Yes it must be planar, if $G$ is required to be simple. Otherwise such a graph would have to have $K_{3,3}$ as a subgraph or $K_5$ as a subminor.
There is no such simple graph that contains $K_{3,3}$ as a subgraoh though.
So now it remains to show that $K_5$ cannot be a minor of such a graph.
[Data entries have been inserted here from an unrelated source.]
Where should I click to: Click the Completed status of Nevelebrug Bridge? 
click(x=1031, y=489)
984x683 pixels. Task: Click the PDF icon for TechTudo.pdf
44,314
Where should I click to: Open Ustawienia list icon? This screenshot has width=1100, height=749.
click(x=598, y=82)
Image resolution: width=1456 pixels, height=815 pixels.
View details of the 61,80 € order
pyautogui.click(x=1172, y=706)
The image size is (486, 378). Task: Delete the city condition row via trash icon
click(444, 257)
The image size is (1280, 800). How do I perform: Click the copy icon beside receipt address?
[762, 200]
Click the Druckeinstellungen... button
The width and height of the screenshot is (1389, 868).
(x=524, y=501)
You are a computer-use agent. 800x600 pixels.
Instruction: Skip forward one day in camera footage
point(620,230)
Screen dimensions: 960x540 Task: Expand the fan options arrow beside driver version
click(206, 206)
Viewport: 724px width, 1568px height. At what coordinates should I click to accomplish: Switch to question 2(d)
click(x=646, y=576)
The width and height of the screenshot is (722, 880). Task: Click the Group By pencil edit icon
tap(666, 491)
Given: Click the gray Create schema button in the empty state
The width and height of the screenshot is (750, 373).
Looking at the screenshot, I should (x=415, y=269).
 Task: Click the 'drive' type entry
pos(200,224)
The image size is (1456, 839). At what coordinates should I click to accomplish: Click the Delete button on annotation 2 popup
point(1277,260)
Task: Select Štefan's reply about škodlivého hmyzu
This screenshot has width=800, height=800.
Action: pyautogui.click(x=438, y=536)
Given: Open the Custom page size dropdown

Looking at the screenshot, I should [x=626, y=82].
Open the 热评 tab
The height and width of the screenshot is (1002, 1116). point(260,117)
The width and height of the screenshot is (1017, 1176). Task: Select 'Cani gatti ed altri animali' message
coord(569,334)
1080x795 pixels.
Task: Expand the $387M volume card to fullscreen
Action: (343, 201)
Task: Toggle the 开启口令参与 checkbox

Then let us write the vertex-set of $G$ as $\{x_1,x_2,\ldots, x_6\}$ and suppose that $K_5$ is a subminor of $G$ where the vertices $v_1,v_2,,v_3,v_4,v_5$ of $K_5$ map to $x_1,x_2,x_3,x_4,x_5$, with $v_i$ mapping to $x_i$. Then each edge $v_iv_j$ in $K_5$ must map to $x_ix_j$ or $x_ix_6x_j$, there is only one such pair $i,j$ such that edge $v_iv_j$ may map to $x_ix_6x_j$. Thus, as $K_5$ has 10 edges, the induced subgraph of $G$ on $\{x_1,x_2,x_3,x_4,x_5\}$ must have at least 10-1=9 edges. This is impossible though, due to the fact thatr $x_6$ has degree 4 in $G$ and so does every vertex in $\{x_1,x_2,x_3,x_4,x_5\}$ i.e., 4 of $x_1,x_2,x_3,x_4,x_5$ have only 3 neighbours in $x_1,x_2,x_3,x_4,x_5$ so the induced subgraph of $G$ on $\{x_1,x_2,x_3,x_4,x_5\}$ has only $(4+ 3 \times 4)/2=8$ edges.